Faced with the challenge of casting Fiorello! for Encores!: Great American Musicals in Concert – a proposed series with an entirely new and untested approach; that is, minimal sets, full original orchestrations, and a limit of five performances at the City Center – Walter Bobbie discovered that his hard work of the past twenty years had built him a supportive and enthusiastic network of friends, with Jerry Zaks at its center. The Fiorello! cast fell into place almost effortlessly. “When they [the Board of Directors at the City Center] asked me to take over, I felt like I’d been waiting my whole life for that. They passed me the ball and I caught it.” Meanwhile he received a Drama Desk nomination for Outstanding Featured Actor in a Musical – Guys and Dolls. Bobbie’s Artistic Directorship of Encores! would last only three years, during which time he staged four of the nine productions, but his relationship with the series, in one capacity or another, remains active.
It was the very success of his fourth staging – Chicago – in 1996 that forced Bobbie to take leave of his executive position. This revival of Chicago, meant as a tribute to original choreographer Bob Fosse although newly choreographed by Ann Reinking, with Reinking, Bebe Neuwirth, James Naughton, and Joel Grey in the cast – all engaged for Encores! by Bobbie without audition – was so popular that it moved directly to Broadway. It now (2012) holds (and continues to extend) the record for the longest-running musical revival ever presented on Broadway.
Bobbie has returned to the City Center’s Encores! series both as a director (Tenderloin 2000, Golden Boy 2002, No, No, Nanette 2008) and a comic actor (Face the Music 2007). In 2000 he was awarded Tony® Honors for Excellence in Theatre in recognition of his contributions to the series.
Many other projects have followed Bobbie’s Chicago triumph: in 1998 he co-wrote the Tony®-nominated book and directed the Broadway production of the musical Footloose; in the same year he directed the Roundabout Theater production of Twentieth Century with Alec Baldwin, Tom Aldredge, and Anne Heche.
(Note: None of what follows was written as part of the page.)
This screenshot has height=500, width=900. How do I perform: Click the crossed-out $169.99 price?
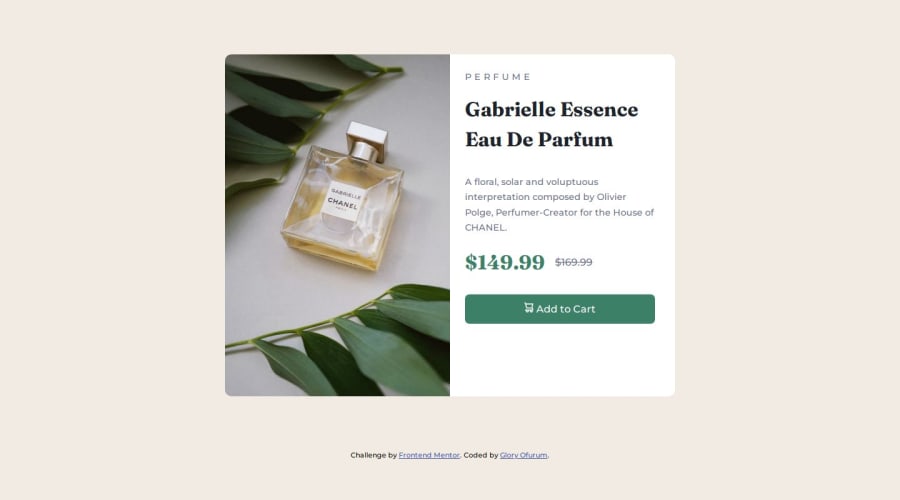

Then in 2002 he co-wrote and directed The Road to Hollywood, a new musical presented at the Goodspeed Opera House in Connecticut. 2003 saw his return as an actor in six roles in Polish Joke at the Manhattan Theatre Club, earning a Drama Desk nomination as Outstanding Featured Actor in a Play. In 2005 Bobbie directed Reba McEntire and Brian Stokes Mitchell in a benefit concert of South Pacific for Carnegie Hall, and staged the Tony®-nominated revival of Sweet Charity with Christina Applegate.
Irving Berlin’s musical White Christmas under his direction had limited engagements on Broadway during the holiday seasons of 2008 and 2009, for which Bobbie received a nomination for the 2009 Drama Desk Award for Outstanding Director of a Musical. The show had three separate offshoots in Los Angeles, San Francisco and Boston, and traveled to Minneapolis, Detroit and the United Kingdom as well. Bobbie also directed the New York premiere of The Savannah Disputations at Playwrights Horizons in 2009, and the new Terrence McNally play Golden Age at the Kennedy Center in 2010.
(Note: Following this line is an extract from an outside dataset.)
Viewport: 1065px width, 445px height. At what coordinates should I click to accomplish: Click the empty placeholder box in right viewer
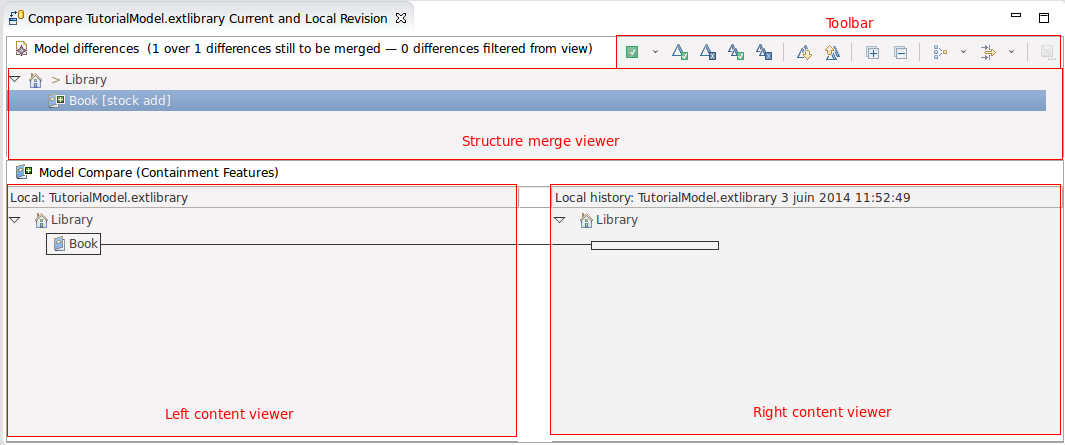click(x=654, y=245)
Bobbie has also directed for the New York Shakespeare Festival, Manhattan Theatre Club, Philadelphia Theatre Company, Sundance, the O’Neill Center, and the Ensemble Studio Theatre. Currently in a limited run (7 February 2012 – 17 June 2012) at the Lyceum Theatre under his direction is David Ives’s Venus in Fur.
Walter Bobbie told an interviewer for The Advocate in 1998, “I like to go where I feel useful,” adding these personal comments: “I don’t think of myself as a gay artist. I don’t think I’m in denial about who I am, but it doesn’t seem essential to what I do. … [W]hen you move up into the producing world of musical theater, it’s a boys’ club. What’s important for me is to go in there as a creative person who happens to be gay and simply function man-to-man with these men, who are really the muscle and the finance of the Broadway theater. Because I’ll tell ya, there’s not a producing house in this town that’s gay. It’s a real straight world.”